9. The apparatus of claim 5 wherein a plurality of portions of said first and second elongate flexible members are separately treated with a different one of said at least one therapeutic agent.

10. The apparatus of claim 9 wherein said first elongate flexible member and said second elongate flexible member are each separately treated with a different one of said at least one therapeutic agent.

11. A percutaneous method for remodeling the annulus of a cardiac valve, said method comprising the steps of:

providing an apparatus comprising a first elongate flexible member having a distal end portion and a proximal end portion interconnected by a main body portion, the distal end portion being steerable from the proximal end portion, the distal end portion including a terminal end and a connecting section spaced apart by a predetermined length, the connecting section having means for disconnecting from the main body portion, the connecting section further having means for interconnecting with the terminal end to form a ring of a predetermined shape and diameter, the distal end portion further including means for attaching to the annulus of the cardiac valve;

inserting the apparatus into the vasculature and advancing the distal end portion to one side of the annulus of the cardiac valve;

attaching the distal end portion to the one side of the annulus with the means for attaching;

interconnecting the terminal end and the connecting section adjacent the one side of the annulus of the cardiac valve to form the ring, whereby the distal end portion contracts in length and remodels the annulus of the cardiac valve; and

disconnecting the connecting section from the main body portion and retracting the main body portion.

12. The method of claim 11 wherein the apparatus further comprises:

a second elongate flexible member having a distal end portion and a proximal end portion interconnected by a main body portion, the distal end portion being steerable from the proximal end portion, the distal end portion being advanceable to an opposite side of the annulus of the cardiac valve via a percutaneous approach;

the distal end portion including a terminal end and a connecting section spaced apart by a predetermined length, the connecting section having means for disconnecting from the main body portion, the connecting section further having means for interconnecting with the terminal end to form a ring adjacent the opposite side of the annulus of the cardiac valve;

the distal end portion further including means for attaching to the annulus of the cardiac valve so that, when the terminal end and the connecting section are interconnected, the distal end portion contracts and thereby remodels the annulus of the cardiac valve;

the means for attaching to the annulus of the cardiac valve comprises at least one magnetic element on the first elongate flexible member and at least one magnetic element on the second elongate flexible member, the magnetic elements being magnetically attracted to one another so that, when the apparatus is placed in the annulus of the cardiac valve, the first and second elongate flexible members are pulled toward one another to attach to the annulus.
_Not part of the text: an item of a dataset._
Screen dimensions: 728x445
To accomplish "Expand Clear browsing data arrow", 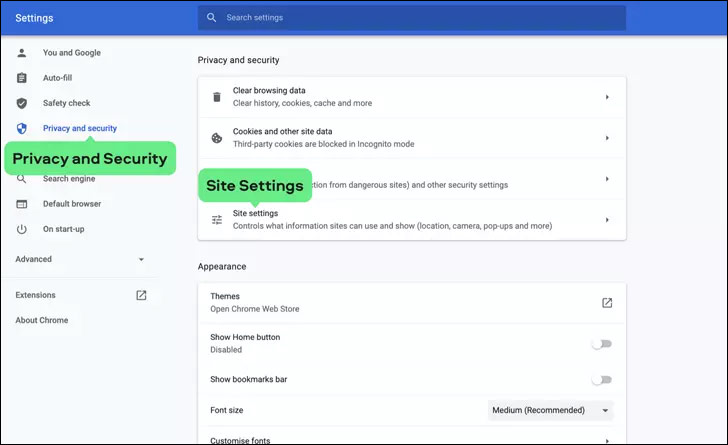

13. The method of claim 11 wherein said step of inserting the apparatus into the vasculature and advancing the distal end portion to one side of the annulus of the cardiac valve is done percutaneously via an intravascular catheter.

14. The method of claim 12 further comprising the step of covering at least a portion of the first and second elongate flexible members with a layer of biocompatible material.

15. The method of claim 12 further comprising the step of comprising at least a portion of the first and second elongate flexible members from a bioabsorbable material.

16. The method of claim 12 further comprising the step of treating at least a portion of the first and second elongate flexible members with at least one therapeutic agent for eluting into cardiac tissue or a cardiac chamber.

17. The method of claim 12 further comprising the step of separately treating a plurality of portions of the first and second elongate flexible members with a different one of the at least one therapeutic agent.

18. The method of claim 17 further comprising the step of separately treating each of the first elongate flexible member and the second elongate flexible member with a different one of the at least one therapeutic agent.